Among the 16 patients with a final diagnosis of LR-IPMN (Table 2), 8 underwent surgery and had a histopathologic diagnosis. In two of the eight patients, the preoperative cyst fluid CEA level was >100ng/mL (664.4 and 3,132.2 ng/mL, respectively), whereas in the remaining six patients, the cyst fluid CEA level was below the cutoff value of ≤100ng/mL (32.7, 33.1, 40.3, 59.5, 77.8, and 100ng/mL) (Table 2). However, the other eight patients in the LR-IPMN group were diagnosed on the basis of cytology and supporting evidence, such as cyst size, mural nodule absence, main pancreatic duct dilatation, cyst fluid CEA level, and cross-sectional imaging findings. Seven patients had cyst fluid CEA levels below the cutoff value (16.8, 19.8, 22.2, 27.5, 43.1, 79, and 100ng/mL). Five patients had at least 1 year of follow-up without evidence of malignant transformation. The other two patients were aged 78 and 80 years, free of symptoms, and diagnosed in the last year of the study. They were clinically followed up without cross-sectional imaging and had no change in their clinical condition. The only patient in the LR-IPMN group with an elevated prediagnostic cyst fluid CEA level (1,167ng/mL) has been followed up for 4 years with no change in cross-sectional imaging findings. However, all HR-IPMNs with surgical specimen histopathology had elevated preoperative cyst fluid CEA levels (818.3, 1,000, 1,159.2, 3311, and 17,797ng/mL).

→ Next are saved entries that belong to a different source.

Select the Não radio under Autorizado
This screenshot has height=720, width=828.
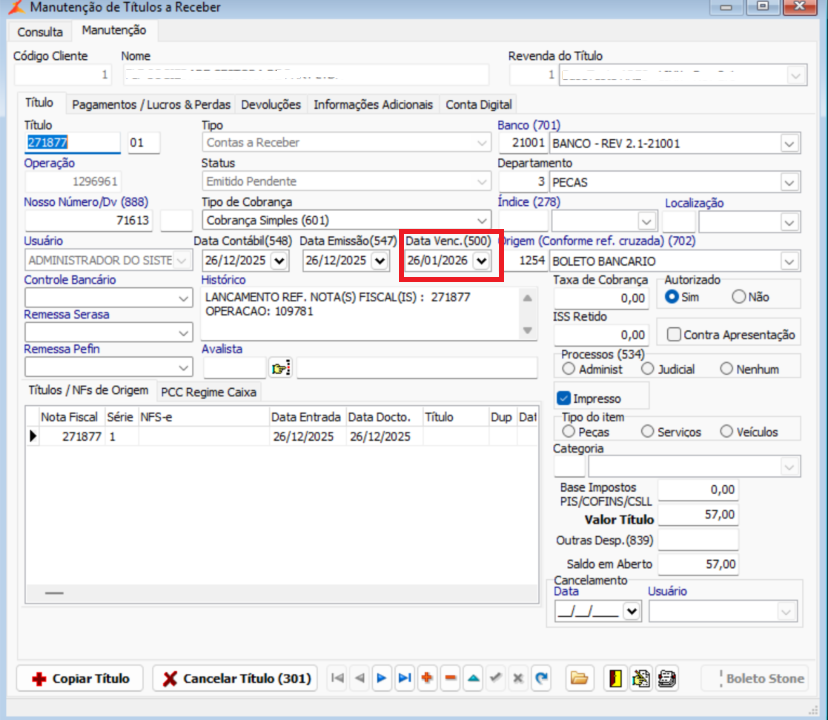(739, 296)
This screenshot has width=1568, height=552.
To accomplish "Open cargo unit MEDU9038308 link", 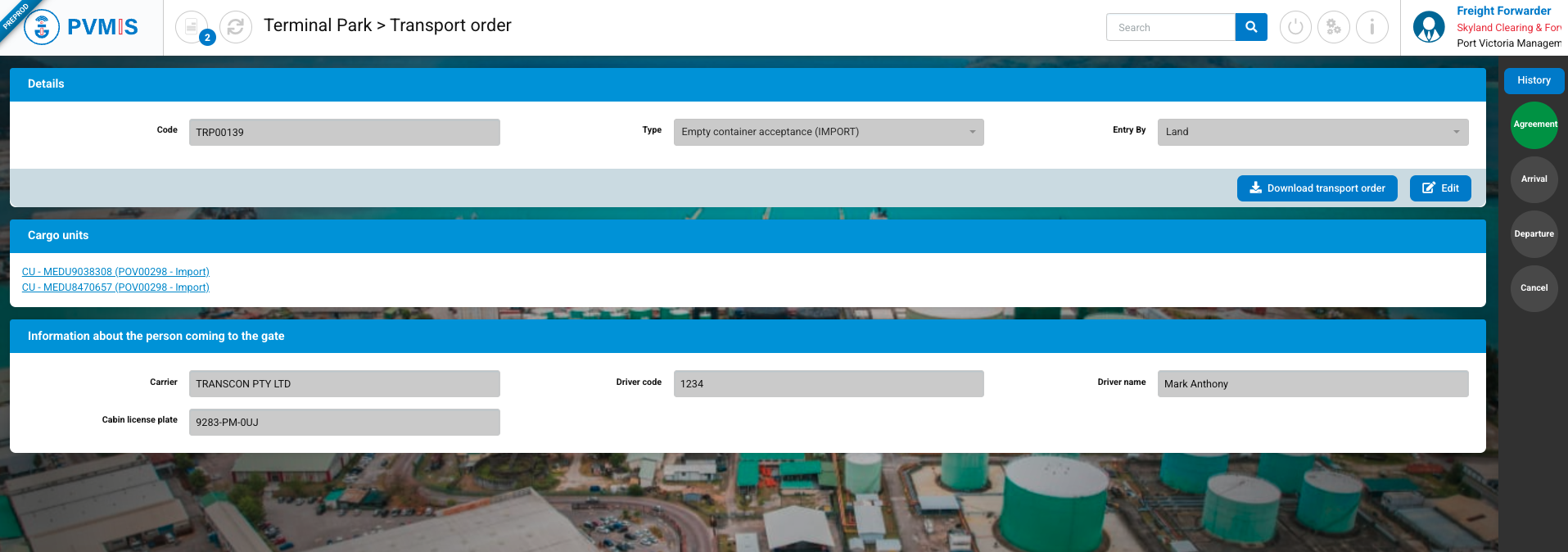I will tap(115, 272).
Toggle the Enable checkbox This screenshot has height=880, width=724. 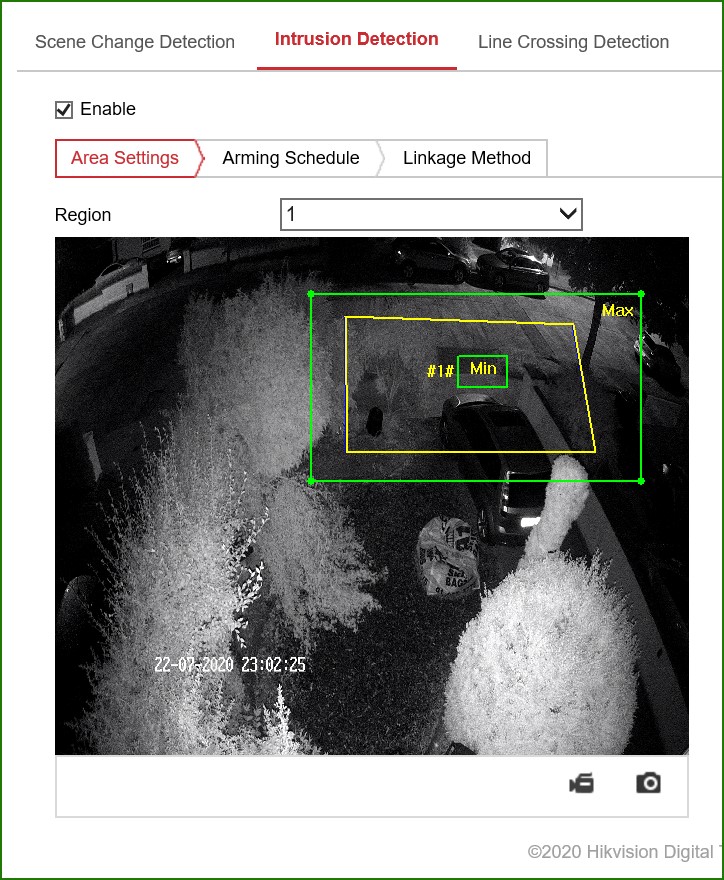(x=64, y=109)
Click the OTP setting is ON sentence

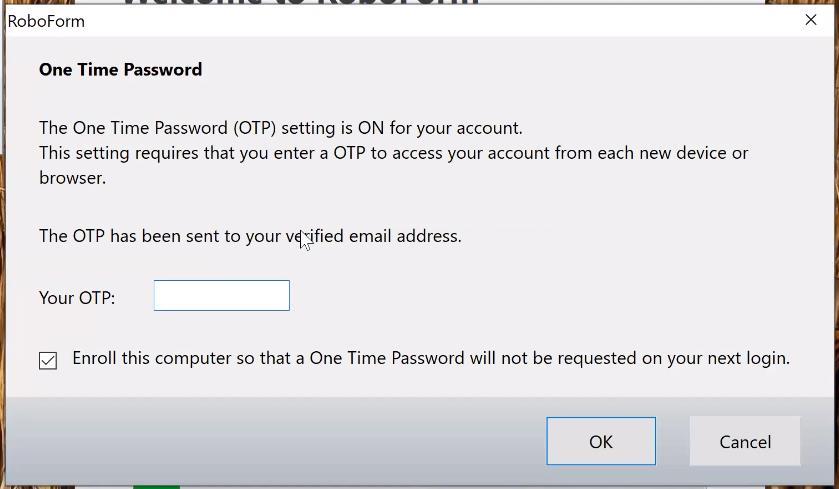point(280,128)
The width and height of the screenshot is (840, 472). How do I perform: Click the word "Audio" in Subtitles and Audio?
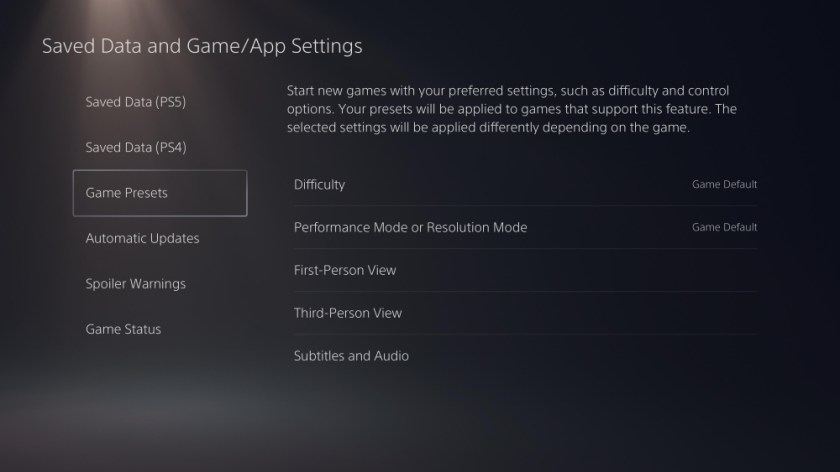tap(392, 356)
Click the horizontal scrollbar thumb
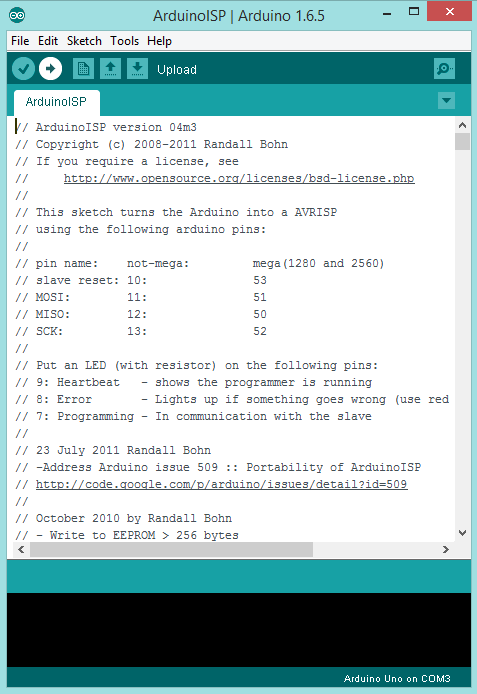477x694 pixels. click(x=171, y=549)
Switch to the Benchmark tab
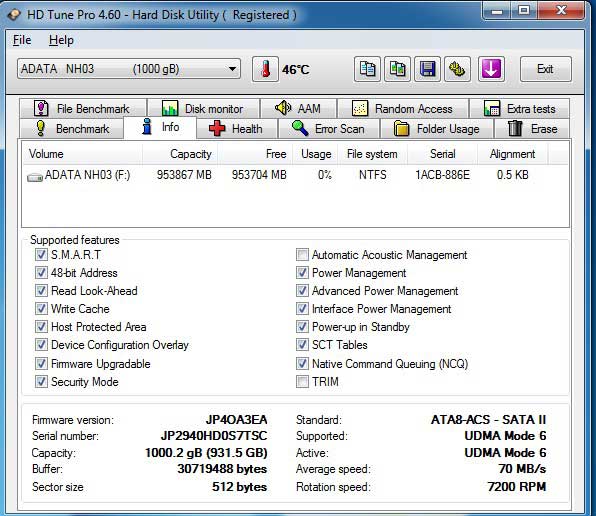This screenshot has height=516, width=596. pyautogui.click(x=71, y=128)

We determined the optimal cutoff level of cyst fluid CEA for differentiating LR-IPMNs from LR-MCNs and HR-IPMNs by using the ROC curve. The AUROC values were 0.93 (95% confidence interval [CI], 0.5–0.8; p<0.001) and 0.92 (95% CI, 0.82–1.0; p<0.001) for differentiating LR-IPMNs from LR-MCNs (Fig. 3) and HR-IPMNs (Fig. 4), respectively. The optimal cutoff level for differentiating LR-IPMNs from LRMCNs and HR-IPMNs was found to be >100ng/mL for both ROC curves. The sensitivity of the cyst fluid CEA cutoff level in differentiating LR-IPMNs from LR-MCNs and HR-IPMNs was 100% and 100%, with a specificity of 75% and 75%, PPV of 66.7% and 78.9%, and NPV of 100% and 100%, respectively.

DISCUSSION

In this retrospective analysis of cyst fluid CEA level to differentiate among the mucinous subtypes of PCLs, we examined cyst fluid CEA levels in cytologically or pathologically diagnosed LR-MCNs, LR/HR-IPMNs, and cystic PDACs. Among the histologically diagnosed mucinous cysts, HR cysts had significantly higher cyst fluid CEA levels than LR cysts (p=0.012). The elevated cyst fluid CEA levels in LR cysts originated from MCNs (Table 2). In subcohort analyses of the 50 mucinous PCLs, cyst fluid CEA levels were significantly higher in LR-MCNs (p<0.001) and HR-IPMNs (p<0.001) than in LR-IPMNs. However, there was no significant difference in cyst fluid CEA levels between LR-MCNs and HR-IPMNs (p>0.05). Further, in the subgroup analyses of the 22 patients with surgical specimens, LR-MCNs (p=0.003) and HR-IPMNs p=0.013) had higher cyst fluid CEA levels than LR-IPMNs, whereas LR-MCNs and HR-IPMNs did not have significantly different cyst fluid CEA levels (p=0.317) (Table 2).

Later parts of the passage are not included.